A new rescue package

The euro commemorative summit agreed on a new rescue package for Greece. Schaeffler-540x304To those already granted 110 billion euros from last year Greece would receive additional 109 billion euros for overdue loans and debt from the EFSF. It comes to run times of 7.5 extended to 15 years and reduce the interest on the loans to 3.5 percent. In the same time, the private sector is contributing € 37 billion by the year 2014 the Fund.

There are additional 12.6 billion euros by buying back Greek bonds at a discount. Here is what the FDP financial expert and economist Blog Author Frank Schaeffler told Spiegel Online: “Without an exit option from the euro does not cut the debt, Greece will depend permanent from donor countries.“

According to the head of the economic experts, Professor Wolfgang Franz holds the agreed restructuring of Greek debt and it is not enough. “Any further debt would be 50 percent for Greece have been better,” he told. Professor Peter Bofinger is agrees. “The debt should have been reduced by 50 percent for the country to get on theirpeter feet and be able to return to the capital markets “.

That is the crucial point.
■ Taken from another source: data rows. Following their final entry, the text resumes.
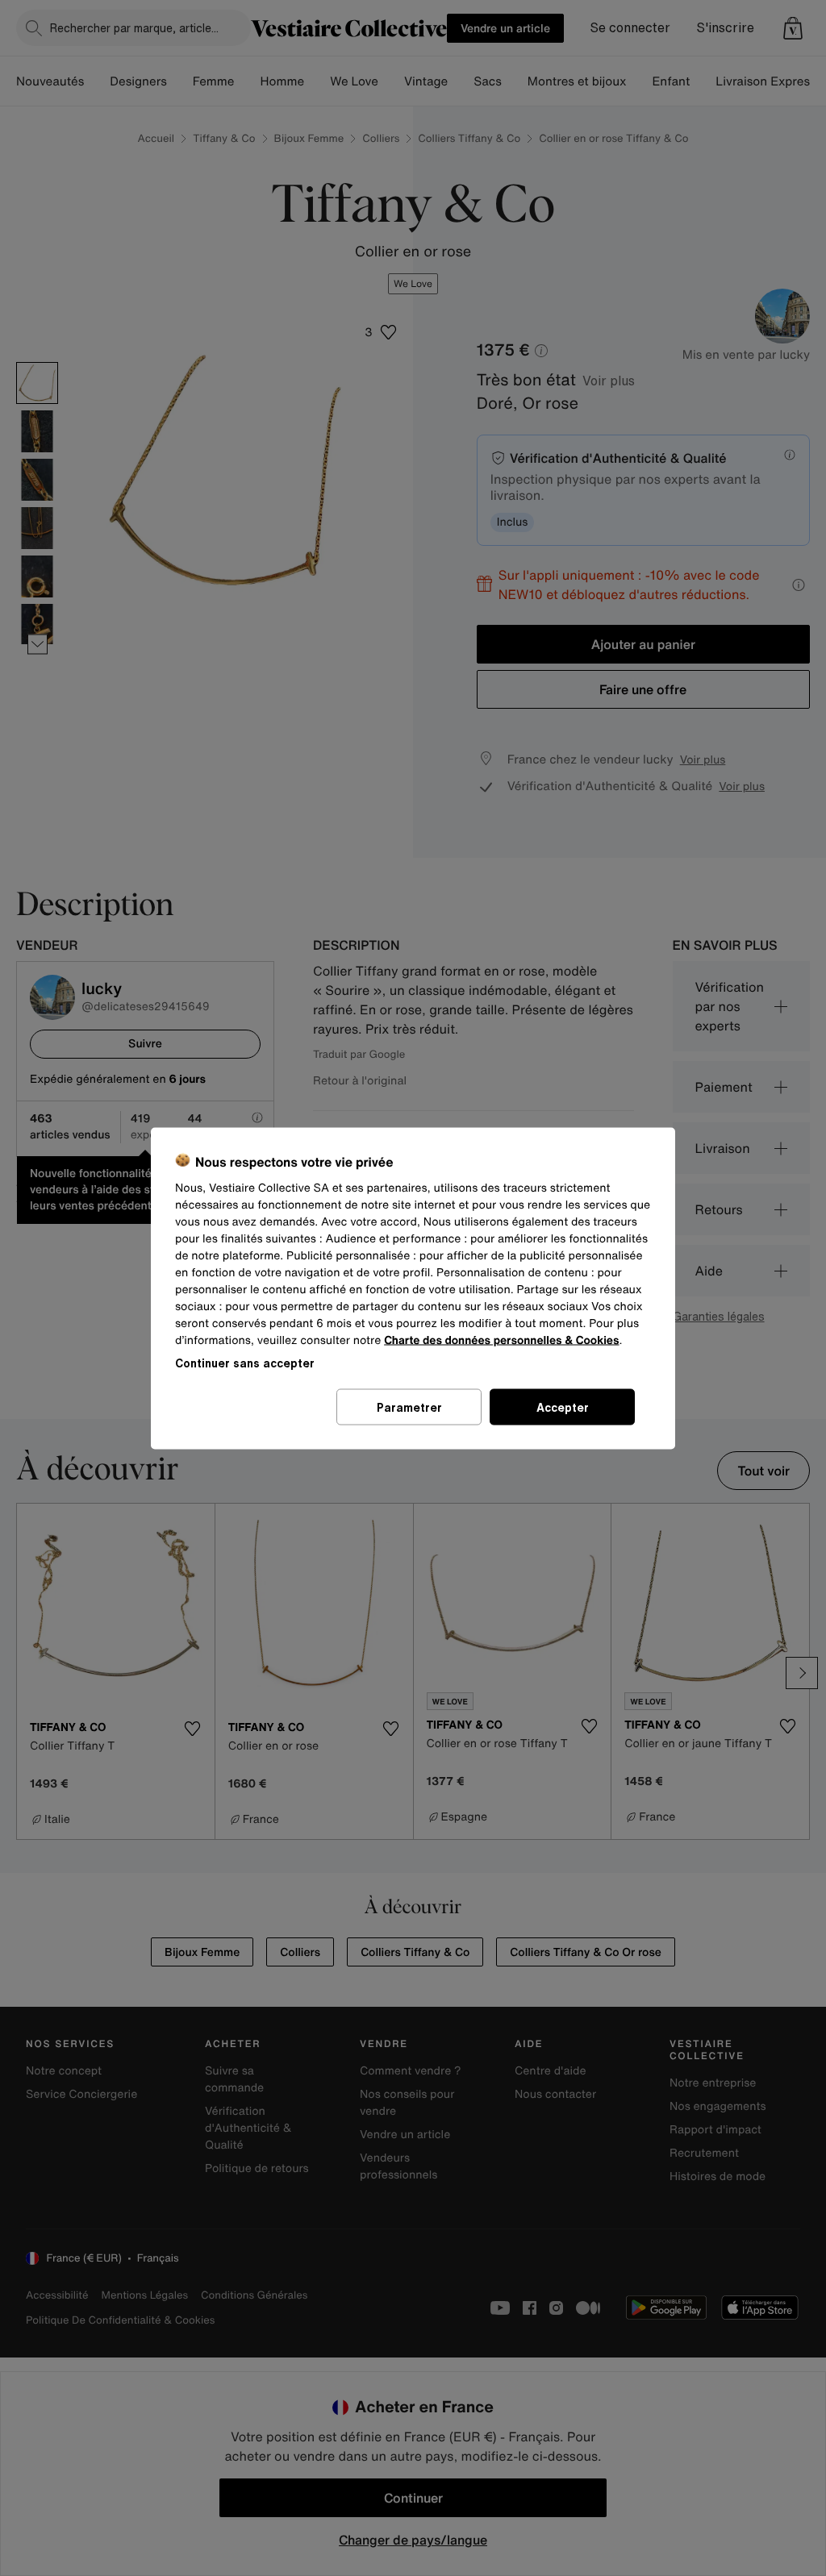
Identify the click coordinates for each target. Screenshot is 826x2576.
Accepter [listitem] (562, 1406)
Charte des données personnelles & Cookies (501, 1339)
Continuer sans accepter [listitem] (245, 1362)
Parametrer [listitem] (409, 1406)
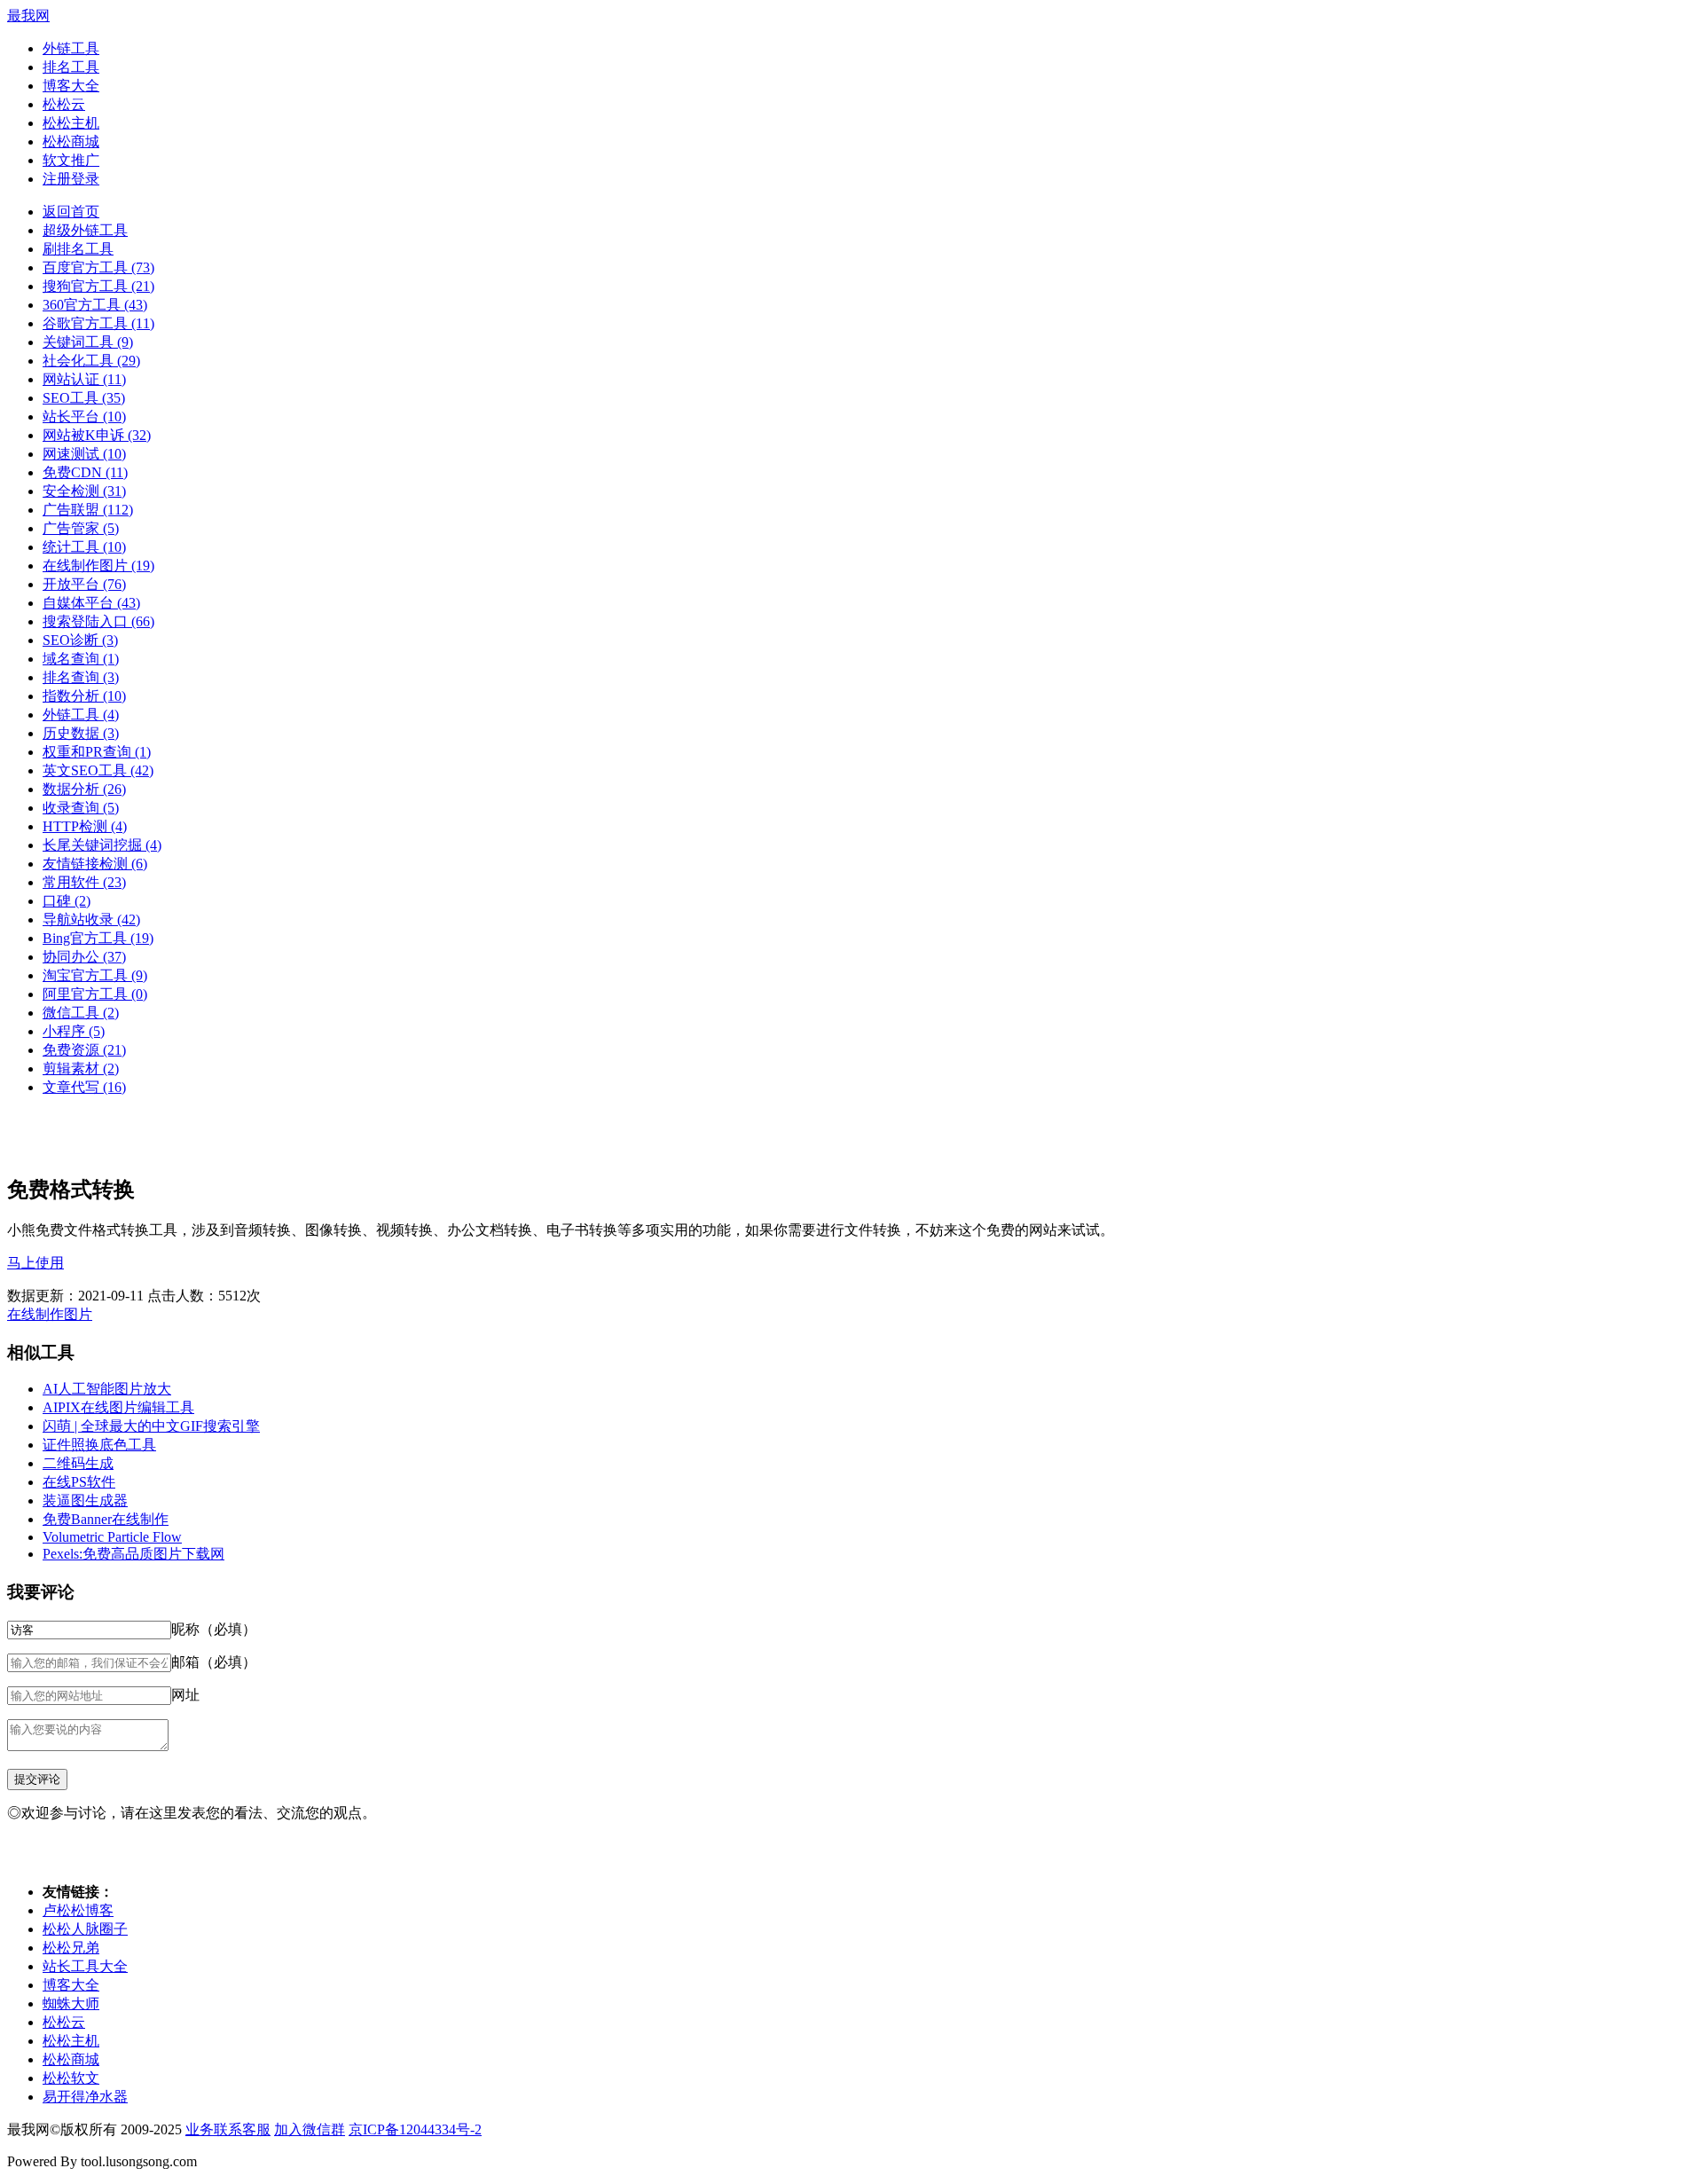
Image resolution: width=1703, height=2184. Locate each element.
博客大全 (71, 85)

If there are public and private creditors Greece, the loans for interest are only 3.5 percent, which is a big step forward. The Association of Taxpayers exerts considerable criticism. It defines this as negligence because to taxpayers are imposed additional liability risks for Greece amounting to € 109 billion with the involvement of the International Monetary Fund. The bank must balance and we all to work together. In Germany have € 3.3 trillion money savings, it must be somewhere in the world and people or companies that have € 3.3 trillion debt. In a book, Professor Bofinger explains the logical relationships of savings and profits. A low savings rate means high profits.

What about the 1950, from the beginning of the economic miracle? Savings rate of households because of the high monetary expenditure ratio decreased from 96.8% to 3.2%. The result is gross investment rate of 27%, net investment rate of 17%, after depreciation of 10% points.